**** Excerpted text ****

P7 Subtotal: 4-6 days (26 hours estimated)


PHASE 1B: SECURITY CRITICAL - SECRET PASSING FIX

Priority: P0 (BLOCKING)
Estimated Time: 3-5 days
Must Complete Before: Any production deployment or public testing

P5.1: Implement Stdin-Based Secret Injection

Files to Modify:

  • crates/worker/src/runtime/mod.rs
  • crates/worker/src/runtime/python.rs
  • crates/worker/src/runtime/shell.rs
  • crates/worker/src/executor.rs
  • crates/worker/src/secrets.rs

Task P5.1.1: Enhance ExecutionContext Structure

File: crates/worker/src/runtime/mod.rs

// Add new field to ExecutionContext
pub struct ExecutionContext {
    // ... existing fields ...
    
    /// Secrets to be passed via stdin (NOT environment variables)
    pub secrets: HashMap<String, String>,
    
    /// Secret injection method
    pub secret_method: SecretInjectionMethod,
}

pub enum SecretInjectionMethod {
    /// Pass secrets via stdin as JSON
    Stdin,
    /// Write secrets to temporary file and pass file path
    TempFile,
    /// DEPRECATED: Use environment variables (insecure)
    #[deprecated(note = "Insecure - secrets visible in process table")]
    EnvironmentVariables,
}

Acceptance Criteria:

  • ExecutionContext includes secrets field
  • SecretInjectionMethod enum defined
  • Default method is Stdin
  • All tests pass

Estimated Time: 1 hour


Task P5.1.2: Update SecretManager to Not Add Secrets to Env

File: crates/worker/src/secrets.rs

// REMOVE or deprecate this method
// pub fn prepare_secret_env(...) -> HashMap<String, String>

// ADD new method
impl SecretManager {
    /// Prepare secrets for secure injection
    /// Returns secrets as a HashMap, ready to be passed via stdin
    pub fn prepare_secrets(&self, secrets: &HashMap<String, String>) 
        -> HashMap<String, String> {
        // Just return as-is, no env var prefix needed
        secrets.clone()

****

*Stated problem A*
Format the rows in the stretch from the line containing "You are a GUI" through the line containing "click(333, 220)" as a two-column CSV with the headers instruction and output, one CSV line per row. Put each row's text and its answer in separate quoted fields, replacing line breaks with spaces.

**** Provided material ****

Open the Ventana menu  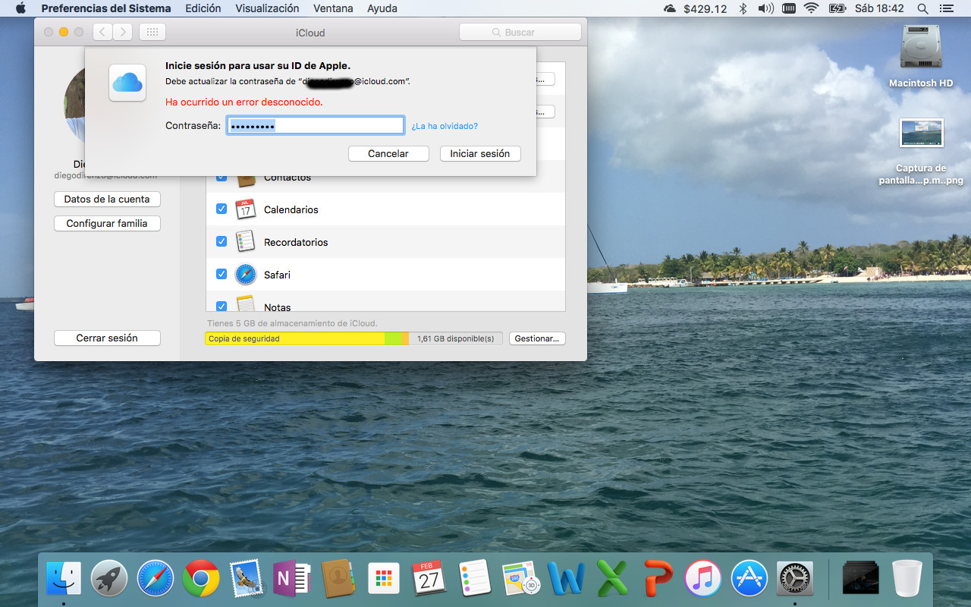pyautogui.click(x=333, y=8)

****
**** Provided material ****

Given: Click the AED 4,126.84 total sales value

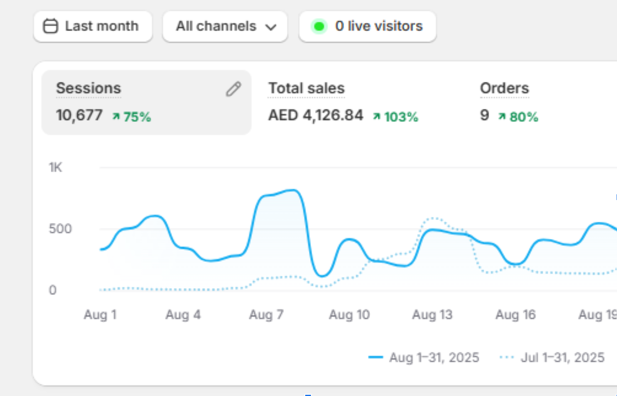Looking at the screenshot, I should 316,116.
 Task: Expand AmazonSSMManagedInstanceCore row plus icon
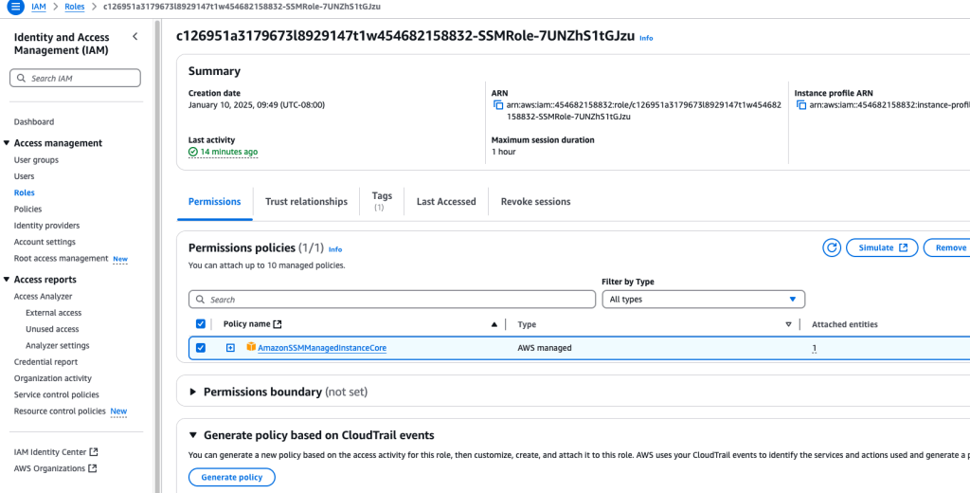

****
**** Provided material ****

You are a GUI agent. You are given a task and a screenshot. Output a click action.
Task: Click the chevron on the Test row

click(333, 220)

****

*Stated problem B*
In the secret-passing fix plan, which file does Task P5.1.2 modify?

*Written reply A*
instruction,output
"You are a GUI agent. You are given a task and a screenshot. Output a click action. Task: Click the chevron on the Test row","click(333, 220)"

*Written reply B*
crates/worker/src/secrets.rs